All electric characteristics were measured under atmospheric conditions using an oscilloscope (MDO3000, Tektronix) and a waveform generator (AFG3101C, Tektronix). The P-E loops were estimated by the Sawyer–Tower method. The interface and surface morphology of the P(VDF-TrFE) layer were observed by SEM (7600-FE, JEOL, Japan) and AFM (5500, Agilent). The piezoelectricity of the sensor was measured by a mechanical compression testing machine (STD-203NB, Imada Seisakusho, Japan). We conducted XRD (SmartLab, Rigaku, Japan) measurements on the P(VDF-TrFE) layer to assess the crystallinity and analyse the crystal structures.

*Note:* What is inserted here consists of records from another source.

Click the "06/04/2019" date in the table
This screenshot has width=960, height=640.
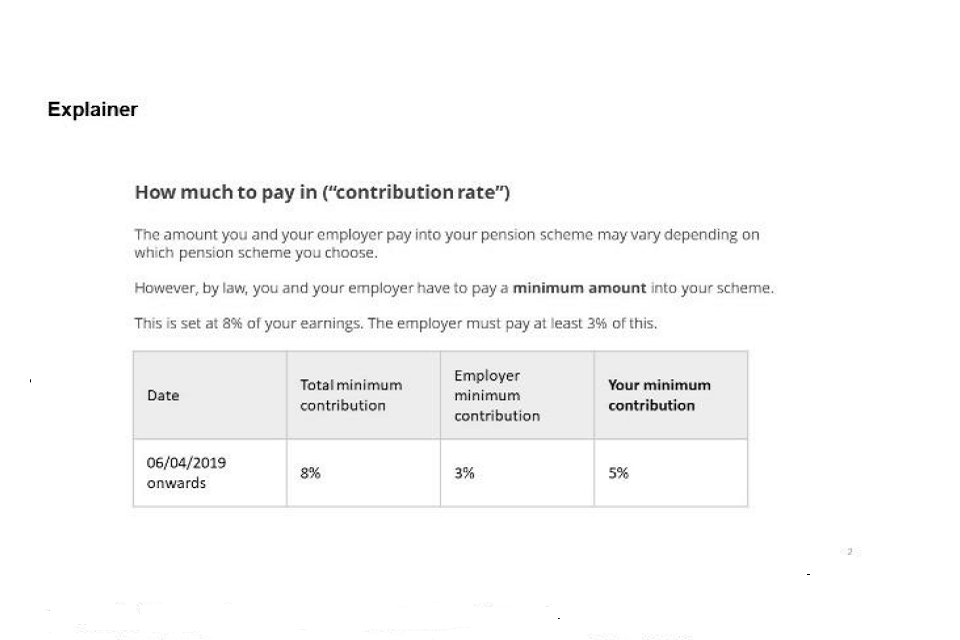(x=186, y=463)
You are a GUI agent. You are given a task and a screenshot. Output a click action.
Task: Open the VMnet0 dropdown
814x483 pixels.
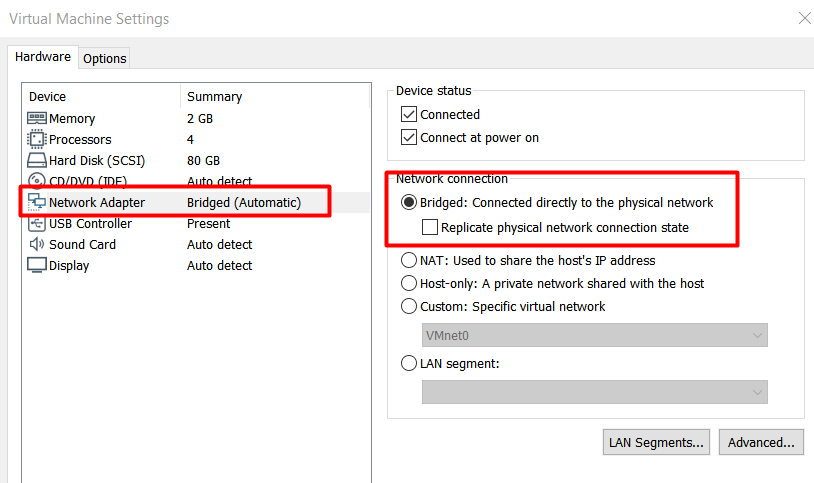[x=594, y=336]
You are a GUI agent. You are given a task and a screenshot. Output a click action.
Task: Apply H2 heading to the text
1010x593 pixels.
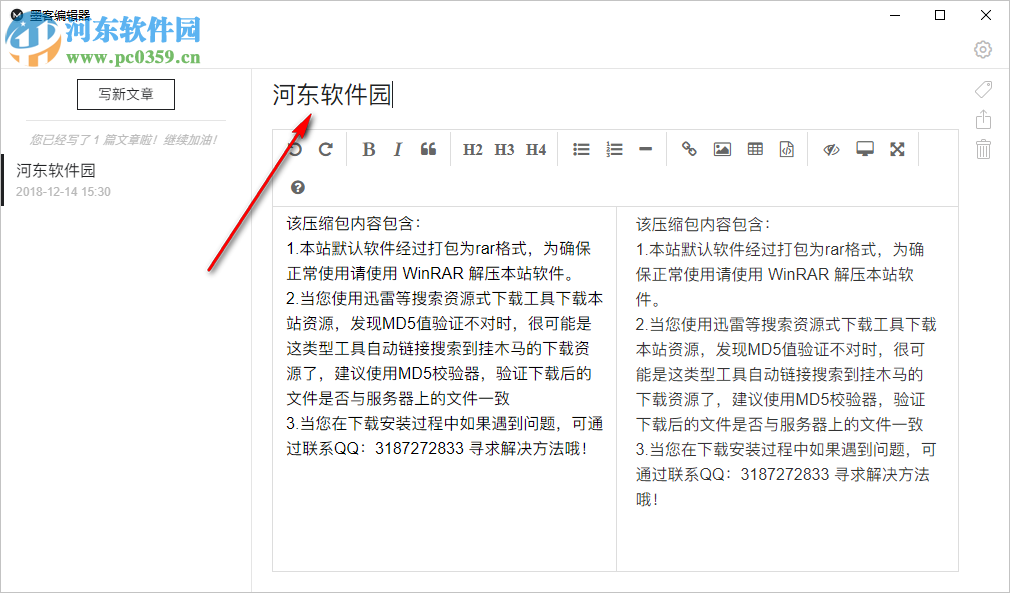472,148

Fabrication of the wireless communication circuit

The Cu electrode of the wireless communication circuit was fabricated on a flexible polyimide film by photolithography. For the amplifier circuit, an operational amplifier (LT6004, Linear Technology), chip resistors (2 mm × 1.2 mm), and a chip capacitor (2 mm × 1.2 mm) were mounted on the polyimide substrate by soldering. Further, the printed vital sensor and a sheet-type cell battery of 25 mAh (FDK Corporation, Japan) were connected to the substrate of the circuit using conductive tape (ALCARE Co., Ltd., Japan). A wireless BLE module (EYSGJNZWY, Taiyo Yuden Co., Ltd.) was similarly mounted on the substrate for transmitting the measured pulse rate data to a PC tablet. This sensor circuit was attached to the skin near the wrist of a volunteer using a skin-compatible adhesive patch. For the measurement of human pulse rate, the ethics statement in this manuscript includes a sentence confirming that written informed consent was obtained from all subjects.

Data availability

All data generated or analysed during this study are included in this published article (and its Supplementary Information files). In this manuscript, demonstrations involved a volunteer with approval from the institutional review board of the Yamagata University (no. 29-2). The specific consents from the authors and volunteer have been obtained to publish the information in an open-access online publication. The authors confirmed that all experiments were performed in accordance with relevant guidelines and regulations of the institutional review board.